Comme pratiquement tout film de ce genre, il est à la fois porté et limité par l'idée qui préside à son origine : on est d'abord intrigué par la façon dont le réalisateur Gustav Möller va faire évoluer son intrigue en respectant la règle qu'il s'est lui-même imposé, puis un peu lassé par les ficelles épaisses qu'il est au final obligé d'utiliser.
Le scénario, même s'il faiblit un peu sur la fin, est toutefois assez habile et permet de maintenir l'attention jusqu'au twist médian, efficace malgré son caractère un poil attendu. L'acteur Jakob Cedergren porte le film sur ses épaules avec une solide efficacité et la réalisation de Gustav Möller rappelle le meilleur des séries danoises (alternance de focales, d'ambiance et de cadres). Il utilise brillamment les ressorts dramatiques qu'offrent les conversations téléphoniques qui font avancer l'intrigue (fausses pistes, bande-son inquiétante, silences
Jake Gyllenhaal vient d'acheter les droits du film danois. Un remake américain est donc à prévoir, bien que je n'en voie pas du tout l'intérêt.

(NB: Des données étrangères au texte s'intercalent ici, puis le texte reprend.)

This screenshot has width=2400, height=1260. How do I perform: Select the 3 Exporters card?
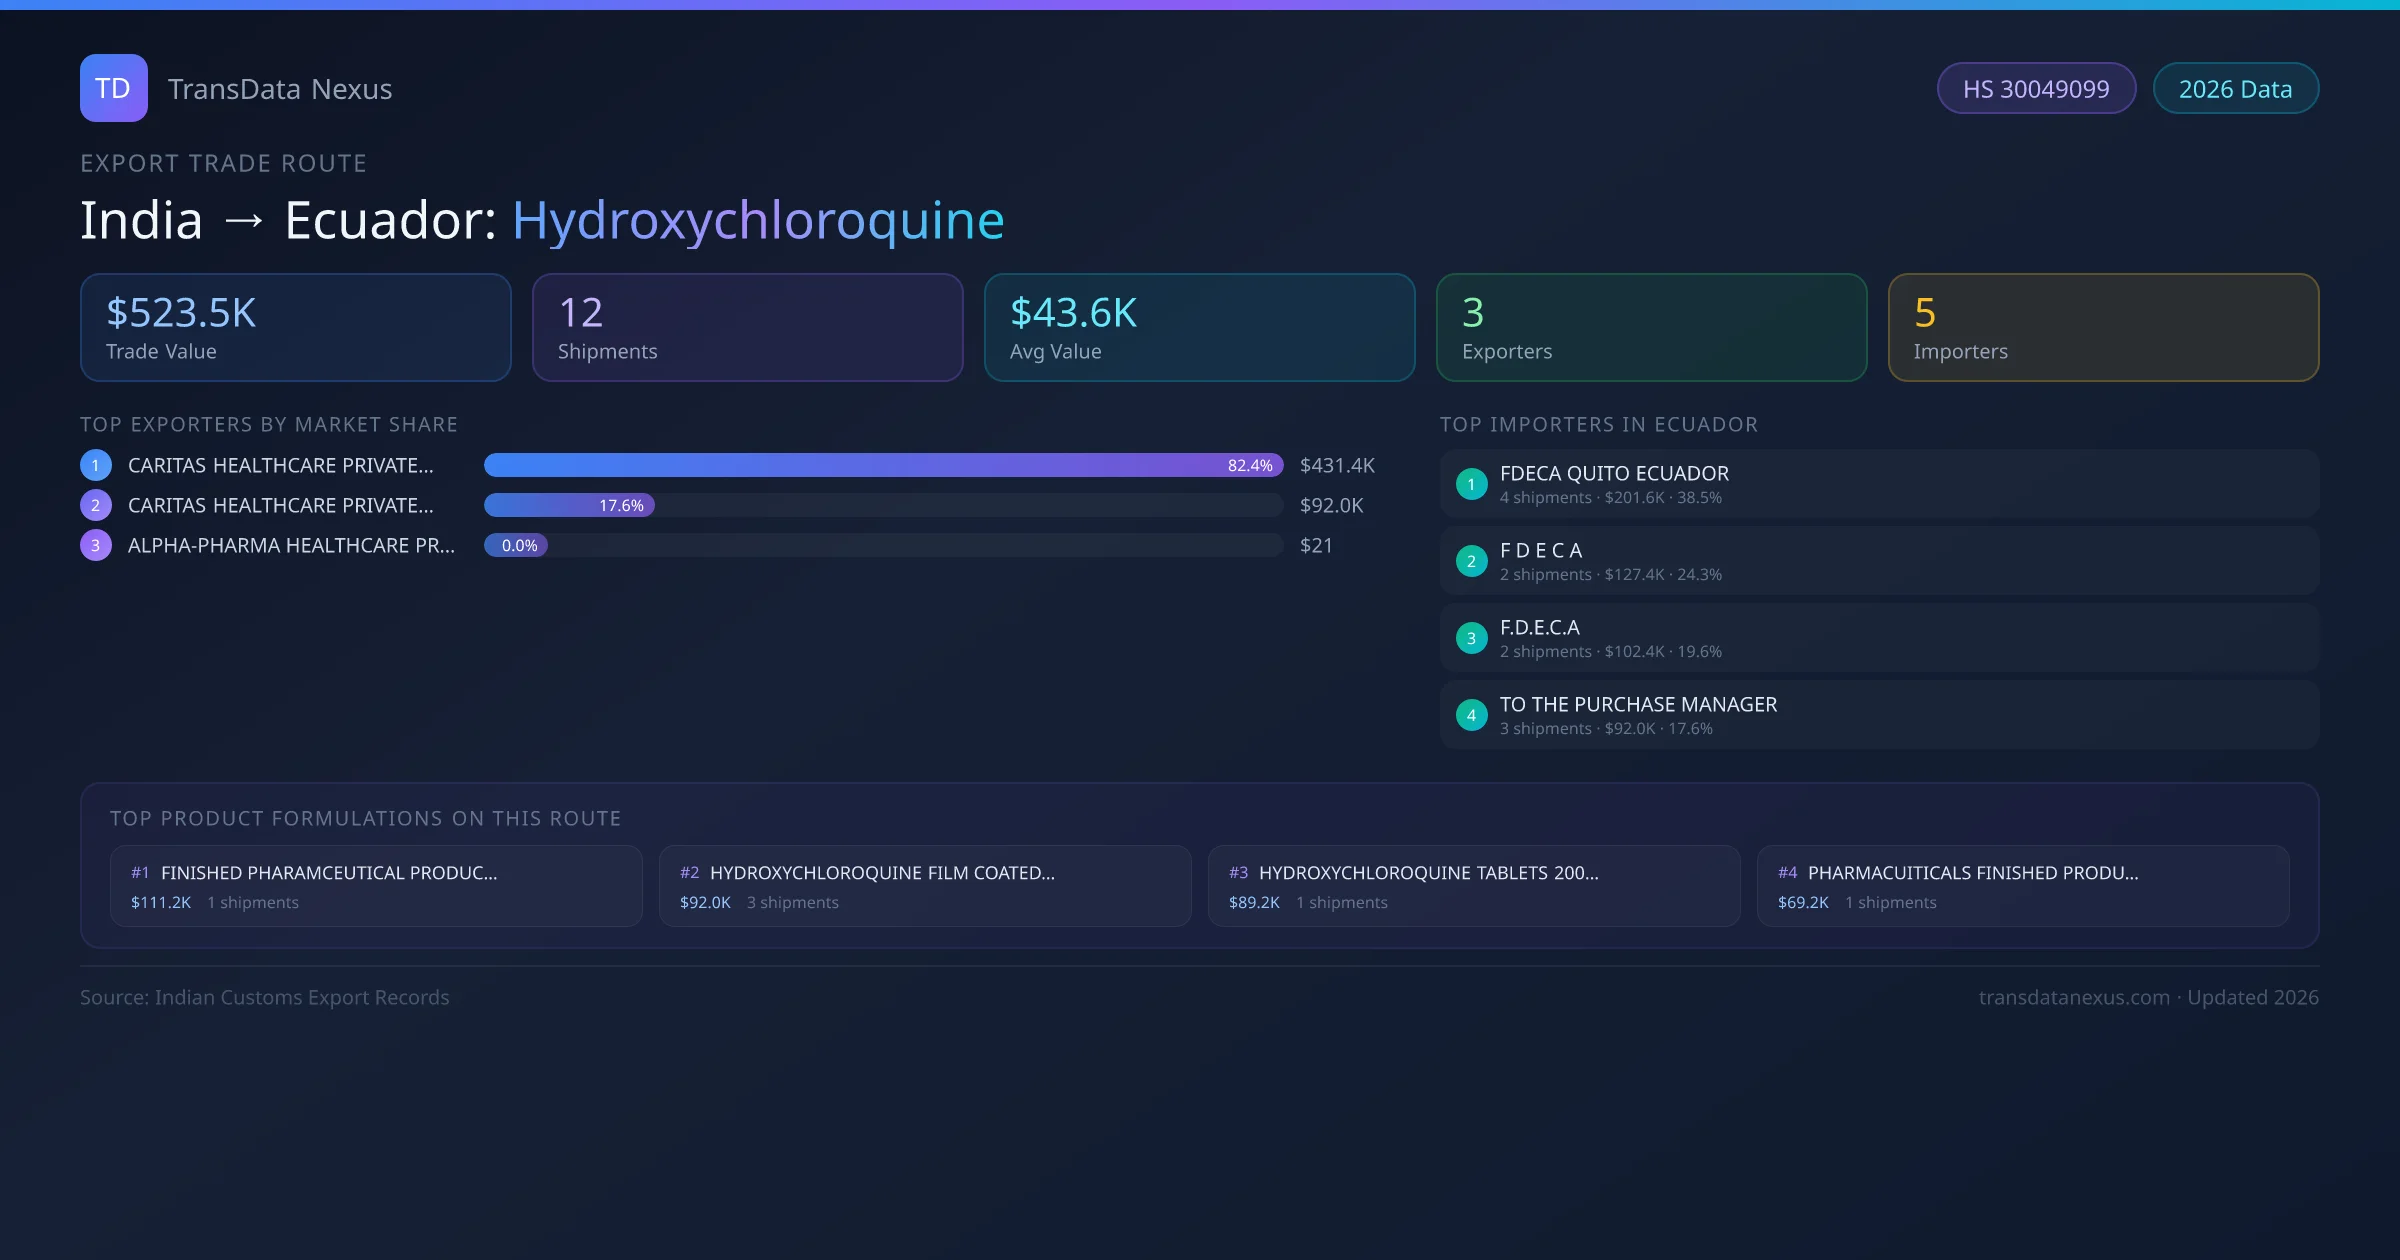[x=1651, y=327]
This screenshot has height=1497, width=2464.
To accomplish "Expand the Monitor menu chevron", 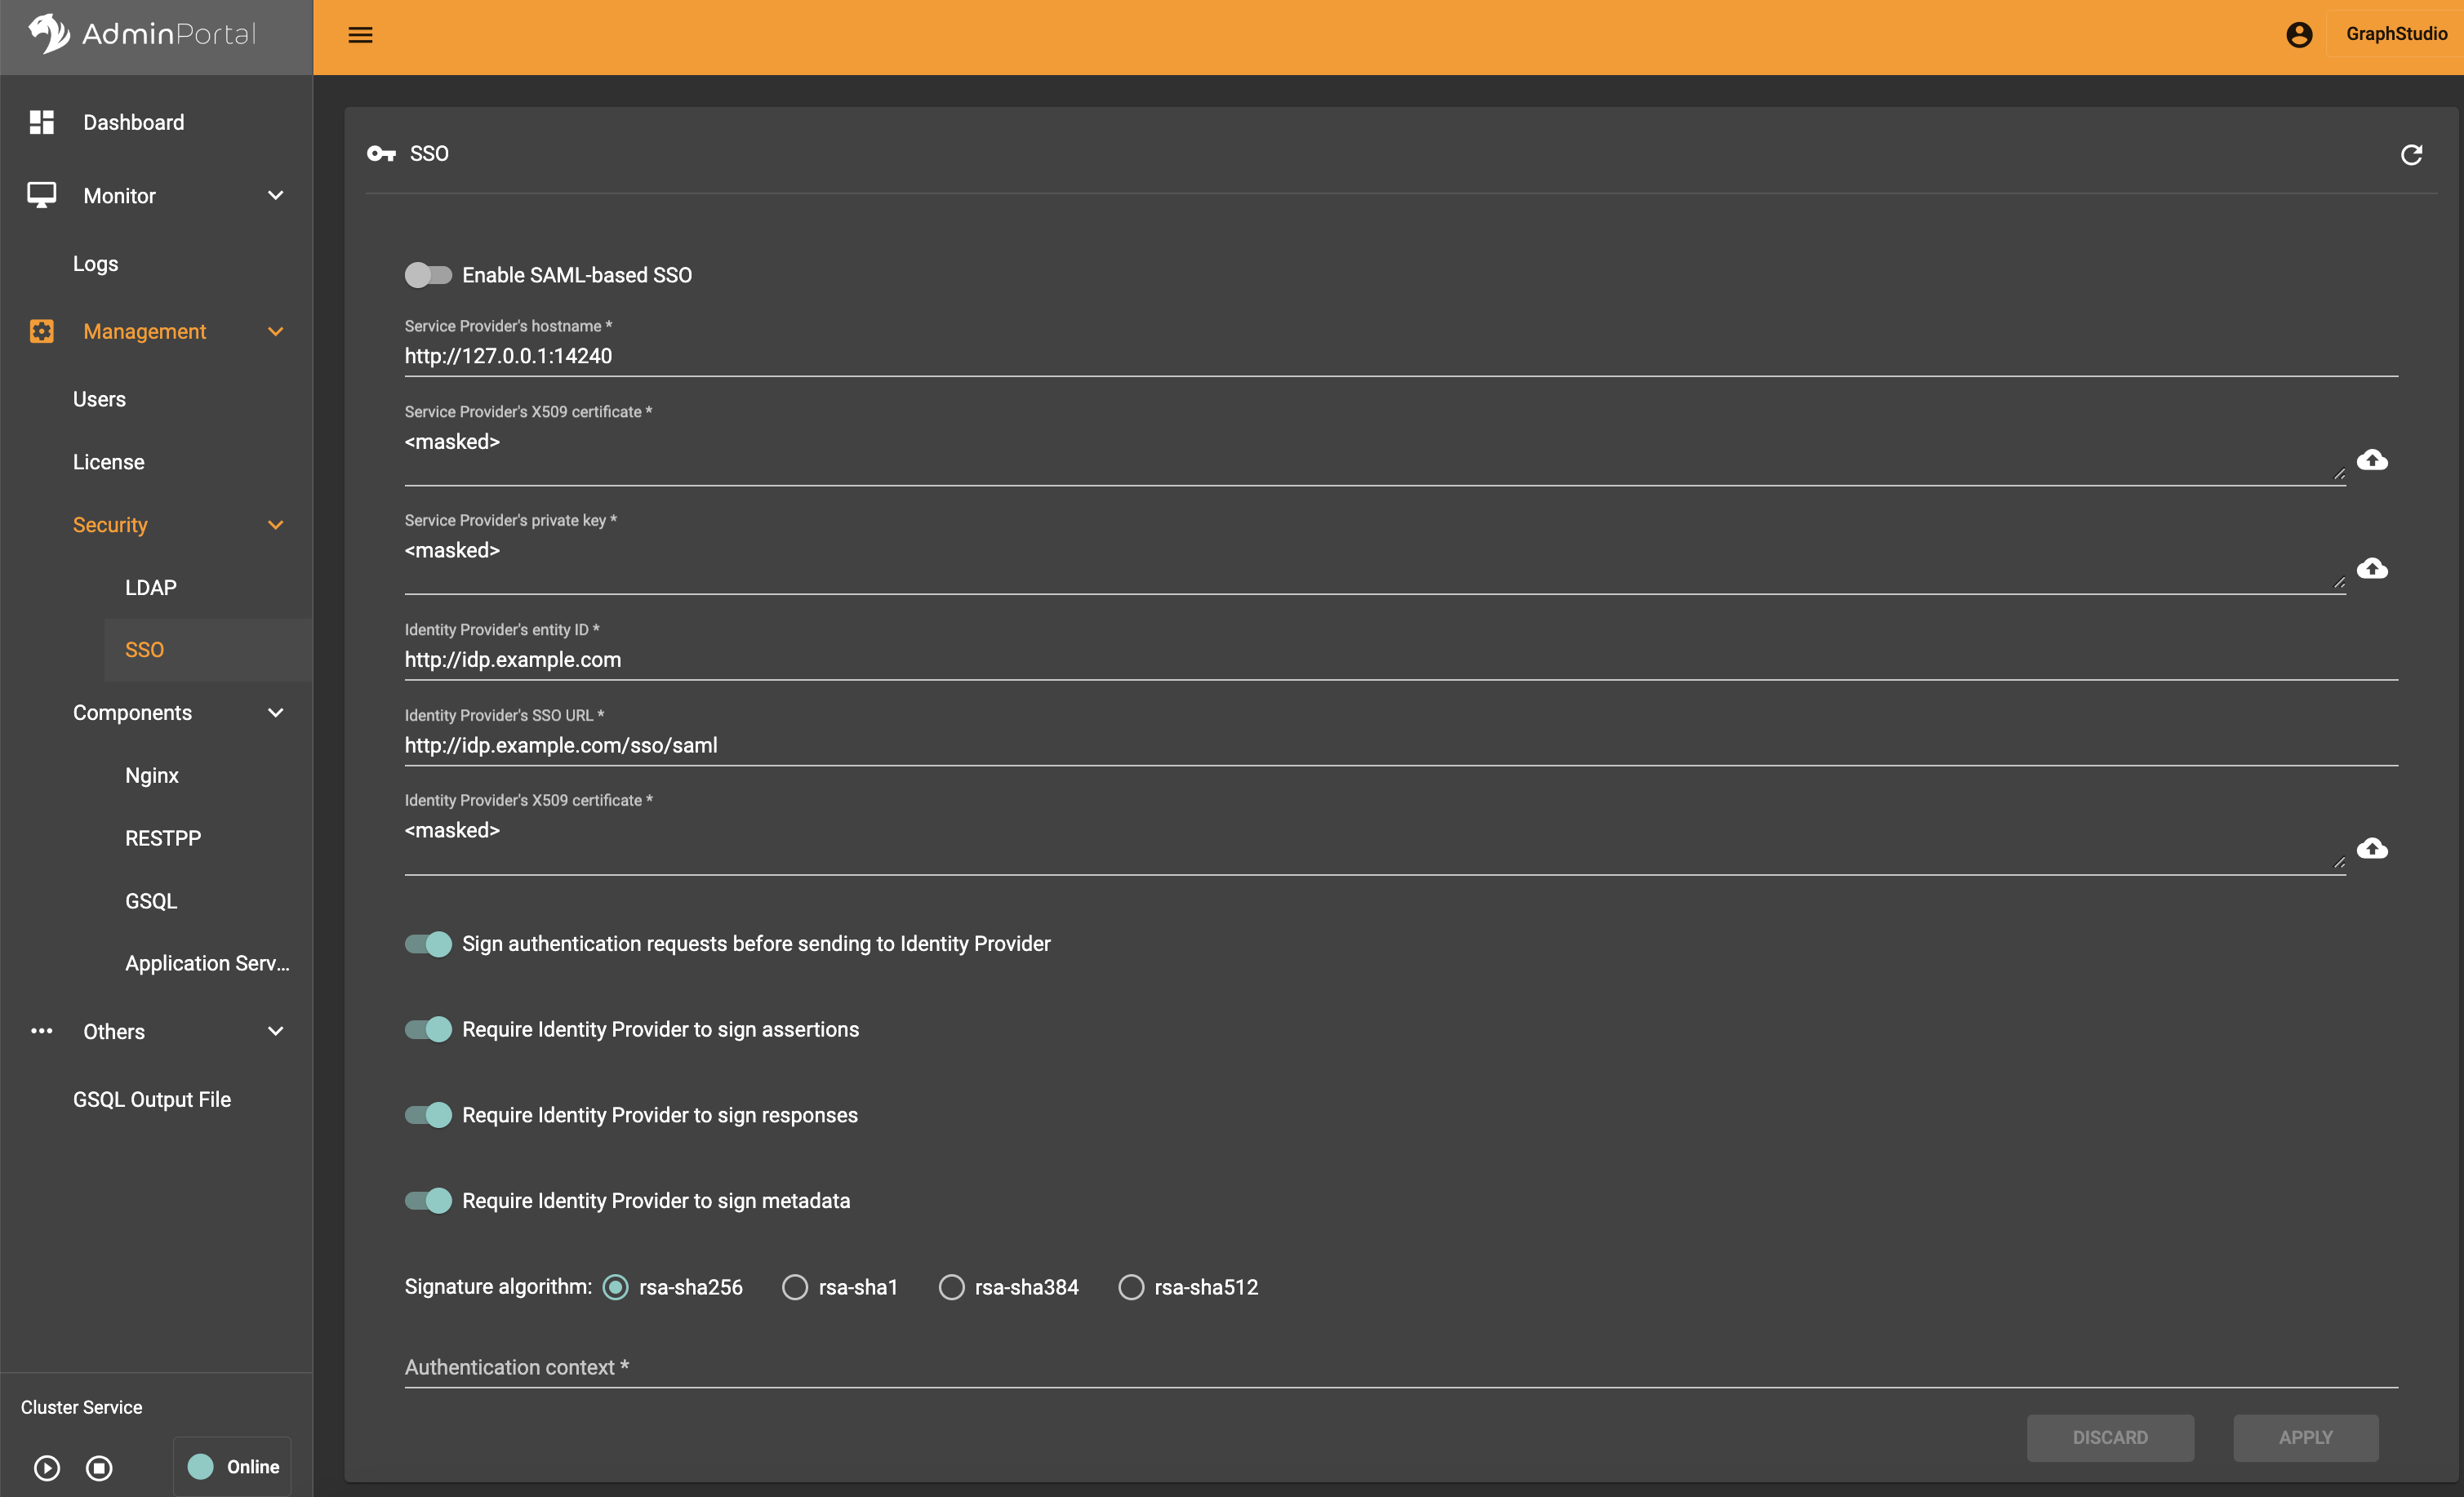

Très bon film sur la culpabilité, le combat entre le bien et le mal et tout ça quoi.Ça change des films tellement superficiels qu'on se demande si les scénaristes ont été virés avant d'avoir fini. Den skyldige est un huis-clos humaniste, qui interroge sur la fragile frontière entre le bien et le mal, le moment où tout bascule d'un côté comme de l'autre. L'histoire du policier est mise ne parallèle avec celle de l'enlèvement. Pour les deux, on découvre petit à petit la réalité, tout différente de ce qu'on avait cru. C'est crédible, un peu lent, il faut aimer les films où l'action n'est que psychologique. L'enquête que fait un policier aux urgences, à partir des seules communications téléphoniques qu'il a avec une femme enlevée par son mari, puis avec sa petite fille, puis avec son mari cale une atmosphère tendue. Deux enfants et leur mère sont en péril, je n'en dis pas plus. Le reproche que l'on peut faire au film est le huis-clos. L'histoire et ses rebondissements aurait à mon avis gagné en force si des scènes extérieures avaient insufflé un peu plus de rythme.
Un film extra-ordinaire qui fait un pied de nez à toutes les productions américaines à gros budget. Ici, on ne mise pas sur des images ou des actions qui en mettent plein la vue, mais sur une histoire de grande qualité déroulée avec beaucoup de maitrise. Seules quelques petites incohérences et incongruités qui l’empêche d'être considéré comme chef d’œuvre.
Le film présente un certain intérêt sur l'aspect psychologique du personnage principal essentiellement et il y a un certain suspens tout le long du film ; spoiler: pourtant, passées les 20 premières minutes d'identification au policier, ses énormes erreurs de jugement et les décisions à l'avenant brisent cette identification et m'ont rendu insupportables la suite du film. Je n'avais qu'une envie c'est que ce type "plein de bonnes intentions" soit viré et jugé pour ses crimes commis au nom du bien. Il aura cependant un bref accès de lucidité vers la fin.